Thomas Hopkins

No. 78
- Position: Offensive tackle

Personal information
- Born: January 13, 1960 (age 66) Butler, Alabama, U.S.
- Listed height: 6 ft 6 in (1.98 m)
- Listed weight: 260 lb (118 kg)

Career information
- High school: Choctaw County
- College: Alabama A&M
- NFL draft: 1983: 10th round, 262nd overall pick

Career history
- Cleveland Browns (1983); Dallas Cowboys (1985)*;
- * Offseason or practice squad member only

Career NFL statistics
- Games played: 2
- Games started: 0
- Stats at Pro Football Reference

= Thomas Hopkins (American football) =

American football player (born 1960)

Thomas A. Hopkins (born January 13, 1960) is an American former professional football player who was an offensive tackle in the National Football League (NFL) for one season.
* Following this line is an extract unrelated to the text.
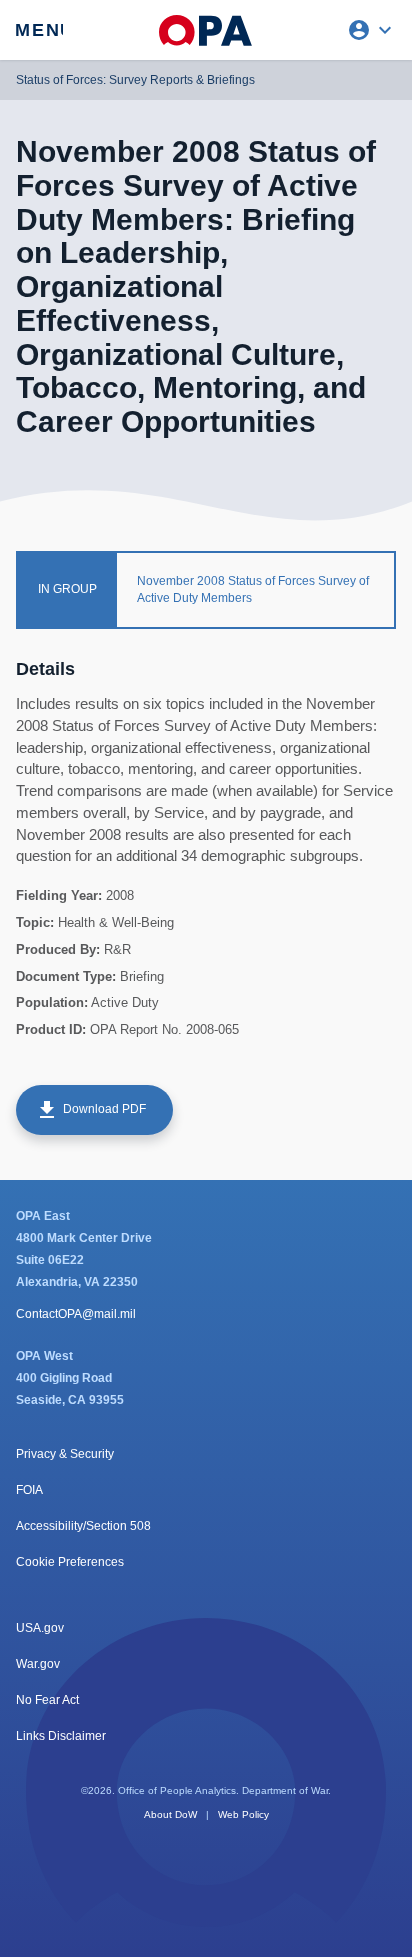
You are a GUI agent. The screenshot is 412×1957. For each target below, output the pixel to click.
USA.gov (40, 1628)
He played college football for the Alabama A&M Bulldogs.

==Professional career==
Hopkins was selected by the Boston Breakers in the 17th round of the 1983 USFL draft, but did not play for the team.

Hopkins was later selected by the Cleveland Browns in the tenth round of the 1983 NFL draft. Hopkins played two games for the Browns in the 1983 season.